Short task:
Return every row below unchanged, character for character.
──────── Data entries ────────
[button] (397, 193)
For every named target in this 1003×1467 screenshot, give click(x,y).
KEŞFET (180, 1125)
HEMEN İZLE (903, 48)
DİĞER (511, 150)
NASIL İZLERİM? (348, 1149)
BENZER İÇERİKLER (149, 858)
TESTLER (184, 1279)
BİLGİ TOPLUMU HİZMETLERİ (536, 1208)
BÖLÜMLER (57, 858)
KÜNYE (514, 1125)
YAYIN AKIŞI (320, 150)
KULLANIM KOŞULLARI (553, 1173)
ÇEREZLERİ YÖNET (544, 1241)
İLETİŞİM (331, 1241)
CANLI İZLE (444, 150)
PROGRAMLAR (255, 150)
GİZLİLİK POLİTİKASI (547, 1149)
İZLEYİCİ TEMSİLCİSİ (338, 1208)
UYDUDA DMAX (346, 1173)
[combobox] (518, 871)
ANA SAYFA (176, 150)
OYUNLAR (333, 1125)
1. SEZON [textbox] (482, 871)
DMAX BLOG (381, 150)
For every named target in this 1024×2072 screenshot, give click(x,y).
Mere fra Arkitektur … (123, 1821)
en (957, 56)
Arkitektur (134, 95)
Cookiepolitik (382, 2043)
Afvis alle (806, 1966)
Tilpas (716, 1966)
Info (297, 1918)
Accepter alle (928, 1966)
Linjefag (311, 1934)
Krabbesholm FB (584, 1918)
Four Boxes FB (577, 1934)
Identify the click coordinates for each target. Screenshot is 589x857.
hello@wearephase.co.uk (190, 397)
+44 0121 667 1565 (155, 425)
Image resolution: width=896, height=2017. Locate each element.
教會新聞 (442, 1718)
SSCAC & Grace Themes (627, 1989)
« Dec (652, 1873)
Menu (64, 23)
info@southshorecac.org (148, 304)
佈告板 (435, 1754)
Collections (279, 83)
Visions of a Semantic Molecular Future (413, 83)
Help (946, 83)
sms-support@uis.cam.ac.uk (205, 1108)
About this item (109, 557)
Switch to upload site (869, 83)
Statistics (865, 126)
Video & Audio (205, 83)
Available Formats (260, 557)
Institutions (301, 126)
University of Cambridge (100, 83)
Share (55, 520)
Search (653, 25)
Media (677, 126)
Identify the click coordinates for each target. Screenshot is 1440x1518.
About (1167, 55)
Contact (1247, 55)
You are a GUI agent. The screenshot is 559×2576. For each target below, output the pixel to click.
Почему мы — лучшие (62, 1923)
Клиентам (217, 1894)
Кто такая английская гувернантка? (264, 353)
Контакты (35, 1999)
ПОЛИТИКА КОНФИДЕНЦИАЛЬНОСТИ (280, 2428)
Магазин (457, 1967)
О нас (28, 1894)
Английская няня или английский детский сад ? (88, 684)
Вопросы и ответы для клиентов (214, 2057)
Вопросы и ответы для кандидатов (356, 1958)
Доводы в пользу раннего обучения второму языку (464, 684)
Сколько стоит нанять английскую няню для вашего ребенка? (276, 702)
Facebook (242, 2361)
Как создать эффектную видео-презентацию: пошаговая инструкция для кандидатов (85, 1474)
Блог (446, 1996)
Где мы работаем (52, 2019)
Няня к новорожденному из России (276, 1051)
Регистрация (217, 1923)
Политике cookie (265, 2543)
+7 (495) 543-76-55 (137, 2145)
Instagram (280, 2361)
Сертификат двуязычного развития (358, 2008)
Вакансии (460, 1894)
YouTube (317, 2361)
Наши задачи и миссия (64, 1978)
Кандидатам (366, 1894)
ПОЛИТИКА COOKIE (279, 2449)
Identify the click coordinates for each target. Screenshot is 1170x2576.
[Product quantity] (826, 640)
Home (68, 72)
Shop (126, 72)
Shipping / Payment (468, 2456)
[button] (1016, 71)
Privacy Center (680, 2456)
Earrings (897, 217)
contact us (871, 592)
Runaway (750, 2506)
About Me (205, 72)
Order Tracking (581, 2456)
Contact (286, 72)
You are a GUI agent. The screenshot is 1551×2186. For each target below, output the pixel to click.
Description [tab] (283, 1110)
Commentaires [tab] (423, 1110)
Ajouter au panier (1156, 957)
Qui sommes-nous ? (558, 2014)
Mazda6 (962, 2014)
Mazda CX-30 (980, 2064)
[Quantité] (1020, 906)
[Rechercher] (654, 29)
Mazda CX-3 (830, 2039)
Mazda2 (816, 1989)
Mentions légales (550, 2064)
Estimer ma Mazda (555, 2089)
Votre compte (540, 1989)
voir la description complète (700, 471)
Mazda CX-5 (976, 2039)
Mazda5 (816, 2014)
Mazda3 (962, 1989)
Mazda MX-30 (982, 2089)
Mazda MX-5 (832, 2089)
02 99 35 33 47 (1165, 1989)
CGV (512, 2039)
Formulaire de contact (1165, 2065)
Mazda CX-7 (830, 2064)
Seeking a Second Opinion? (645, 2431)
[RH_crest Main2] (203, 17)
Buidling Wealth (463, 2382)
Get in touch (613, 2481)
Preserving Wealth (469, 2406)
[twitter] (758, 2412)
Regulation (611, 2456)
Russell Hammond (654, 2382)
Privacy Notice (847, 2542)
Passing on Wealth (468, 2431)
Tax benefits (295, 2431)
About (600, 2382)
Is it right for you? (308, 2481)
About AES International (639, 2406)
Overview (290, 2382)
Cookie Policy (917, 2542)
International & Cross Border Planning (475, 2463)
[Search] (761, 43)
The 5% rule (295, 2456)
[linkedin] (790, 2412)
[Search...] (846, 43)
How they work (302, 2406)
────────
Exercise output:
[button] (397, 193)
For every named target in this 1003×1467 screenshot, give click(x,y).
KEŞFET (180, 1125)
HEMEN İZLE (903, 48)
DİĞER (511, 150)
NASIL İZLERİM? (348, 1149)
BENZER İÇERİKLER (149, 858)
TESTLER (184, 1279)
BİLGİ TOPLUMU HİZMETLERİ (536, 1208)
BÖLÜMLER (57, 858)
KÜNYE (514, 1125)
YAYIN AKIŞI (320, 150)
KULLANIM KOŞULLARI (553, 1173)
ÇEREZLERİ YÖNET (544, 1241)
İLETİŞİM (331, 1241)
CANLI İZLE (444, 150)
PROGRAMLAR (255, 150)
GİZLİLİK POLİTİKASI (547, 1149)
İZLEYİCİ TEMSİLCİSİ (338, 1208)
UYDUDA DMAX (346, 1173)
[combobox] (518, 871)
ANA SAYFA (176, 150)
OYUNLAR (333, 1125)
1. SEZON [textbox] (482, 871)
DMAX BLOG (381, 150)
For every named target in this 1024×2072 screenshot, give click(x,y).
Mere fra Arkitektur … (123, 1821)
en (957, 56)
Arkitektur (134, 95)
Cookiepolitik (382, 2043)
Afvis alle (806, 1966)
Tilpas (716, 1966)
Info (297, 1918)
Accepter alle (928, 1966)
Linjefag (311, 1934)
Krabbesholm FB (584, 1918)
Four Boxes FB (577, 1934)
Identify the click coordinates for each target. Screenshot is 589x857.
hello@wearephase.co.uk (190, 397)
+44 0121 667 1565 (155, 425)
Image resolution: width=896, height=2017. Locate each element.
教會新聞 (442, 1718)
SSCAC & Grace Themes (627, 1989)
« Dec (652, 1873)
Menu (64, 23)
info@southshorecac.org (148, 304)
佈告板 (435, 1754)
Collections (279, 83)
Visions of a Semantic Molecular Future (413, 83)
Help (946, 83)
sms-support@uis.cam.ac.uk (205, 1108)
About this item (109, 557)
Switch to upload site (869, 83)
Statistics (865, 126)
Video & Audio (205, 83)
Available Formats (260, 557)
Institutions (301, 126)
University of Cambridge (100, 83)
Share (55, 520)
Search (653, 25)
Media (677, 126)
Identify the click coordinates for each target. Screenshot is 1440x1518.
About (1167, 55)
Contact (1247, 55)
You are a GUI agent. The screenshot is 559×2576. For each target below, output the pixel to click.
Почему мы — лучшие (62, 1923)
Клиентам (217, 1894)
Кто такая английская гувернантка? (264, 353)
Контакты (35, 1999)
ПОЛИТИКА КОНФИДЕНЦИАЛЬНОСТИ (280, 2428)
Магазин (457, 1967)
О нас (28, 1894)
Английская няня или английский детский сад ? (88, 684)
Вопросы и ответы для клиентов (214, 2057)
Вопросы и ответы для кандидатов (356, 1958)
Доводы в пользу раннего обучения второму языку (464, 684)
Сколько стоит нанять английскую няню для вашего ребенка? (276, 702)
Facebook (242, 2361)
Как создать эффектную видео-презентацию: пошаговая инструкция для кандидатов (85, 1474)
Блог (446, 1996)
Где мы работаем (52, 2019)
Няня к новорожденному из России (276, 1051)
Регистрация (217, 1923)
Политике cookie (265, 2543)
+7 (495) 543-76-55 (137, 2145)
Instagram (280, 2361)
Сертификат двуязычного развития (358, 2008)
Вакансии (460, 1894)
YouTube (317, 2361)
Наши задачи и миссия (64, 1978)
Кандидатам (366, 1894)
ПОЛИТИКА COOKIE (279, 2449)
Identify the click coordinates for each target. Screenshot is 1170x2576.
[Product quantity] (826, 640)
Home (68, 72)
Shop (126, 72)
Shipping / Payment (468, 2456)
[button] (1016, 71)
Privacy Center (680, 2456)
Earrings (897, 217)
contact us (871, 592)
Runaway (750, 2506)
About Me (205, 72)
Order Tracking (581, 2456)
Contact (286, 72)
You are a GUI agent. The screenshot is 1551×2186. For each target below, output the pixel to click.
Description [tab] (283, 1110)
Commentaires [tab] (423, 1110)
Ajouter au panier (1156, 957)
Qui sommes-nous ? (558, 2014)
Mazda6 (962, 2014)
Mazda CX-30 (980, 2064)
[Quantité] (1020, 906)
[Rechercher] (654, 29)
Mazda CX-3 (830, 2039)
Mazda2 (816, 1989)
Mentions légales (550, 2064)
Estimer ma Mazda (555, 2089)
Votre compte (540, 1989)
voir la description complète (700, 471)
Mazda CX-5 (976, 2039)
Mazda5 (816, 2014)
Mazda3 (962, 1989)
Mazda MX-30 (982, 2089)
Mazda MX-5 (832, 2089)
02 99 35 33 47 (1165, 1989)
CGV (512, 2039)
Formulaire de contact (1165, 2065)
Mazda CX-7 (830, 2064)
Seeking a Second Opinion? (645, 2431)
[RH_crest Main2] (203, 17)
Buidling Wealth (463, 2382)
Get in touch (613, 2481)
Preserving Wealth (469, 2406)
[twitter] (758, 2412)
Regulation (611, 2456)
Russell Hammond (654, 2382)
Privacy Notice (847, 2542)
Passing on Wealth (468, 2431)
Tax benefits (295, 2431)
About (600, 2382)
Is it right for you? (308, 2481)
About AES International (639, 2406)
Overview (290, 2382)
Cookie Policy (917, 2542)
International & Cross Border Planning (475, 2463)
[Search] (761, 43)
The 5% rule (295, 2456)
[linkedin] (790, 2412)
[Search...] (846, 43)
How they work (302, 2406)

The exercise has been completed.